There are several things that can lower your credit score:
- Names – If there are variations of your name on your report, it may be more difficult to verify your identity.
- Addresses – banks and lenders look at your whole address history and the credit data attached to each address (including addresses you haven’t given us). They use this data to calculate your score, so if any addresses are missing, your report won’t be completely accurate.
- Electoral roll – if your current electoral roll details are not listed on your report, it makes it more difficult for banks and lenders to verify your identity and this may lower your score.
- Bankruptcies, County Court Judgments (CCJs), Individual Voluntary Arrangements (IVAs) – any bankruptcies, CCJs or IVAs on your report will negatively impact your credit score because you’ll appear less likely to pay back any credit or loans.
- Current debt – Accounts with high levels of current debt could decrease your score.
- Missed payments – recent or historic missed payments on your credit accounts cause a lender to doubt your ability to pay off any future debt.

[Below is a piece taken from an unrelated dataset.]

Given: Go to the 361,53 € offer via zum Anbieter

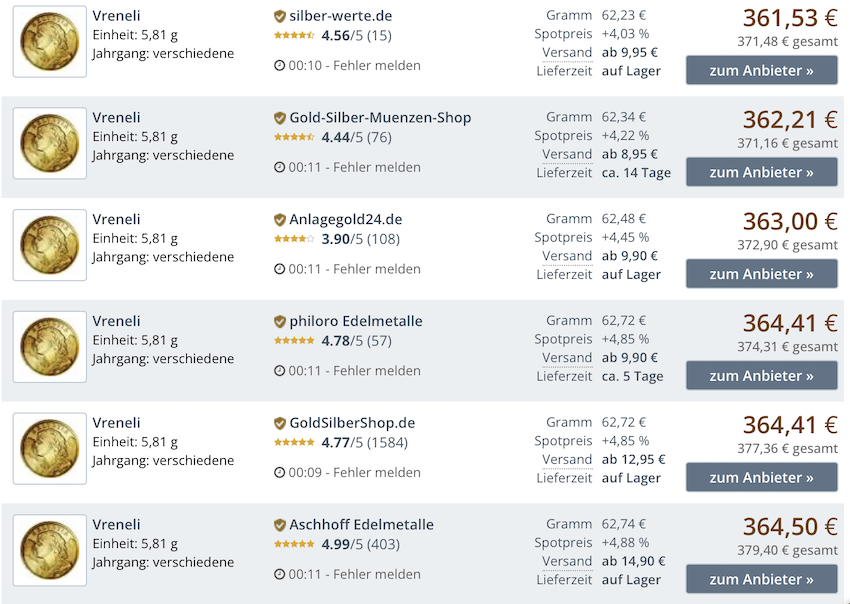Looking at the screenshot, I should 761,71.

- Short-lived credit accounts – If all your credit accounts have only been open for a short time this can lower your credit score as it suggests instability. Your score may also go down when an account is closed and/or removed from your report because the average age of your accounts will decrease.

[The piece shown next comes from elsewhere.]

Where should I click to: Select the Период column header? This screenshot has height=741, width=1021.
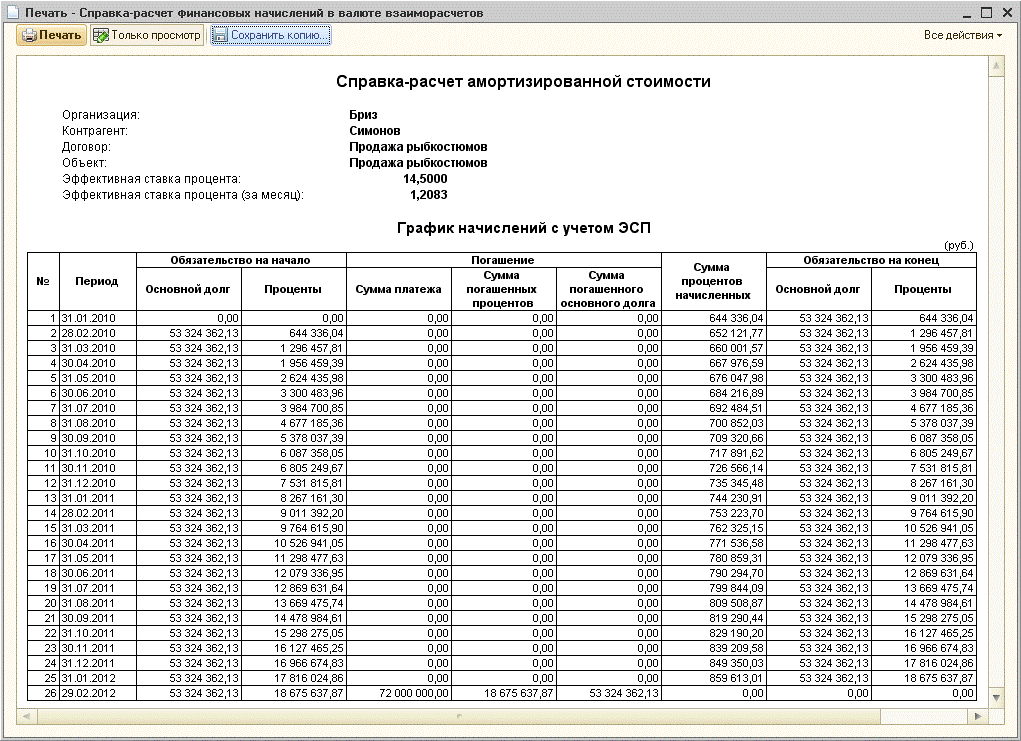coord(97,282)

- 'Credit application searches' – Also known as 'hard' searches, these appear when a lender performs a search on your credit report (i.e. a background check on your credit history). Too many credit application searches on your report indicates that you’ve applied for several credit accounts. This lowers your score as it suggests to lenders that you may rely heavily on credit and might struggle to make repayments.
- Financial Connections – If you apply for finance with someone (e.g. you hold a joint credit card or mortgage) they become linked to your credit report. Though this doesn’t necessarily decrease your score, their credit history may be taken into consideration when you apply for credit.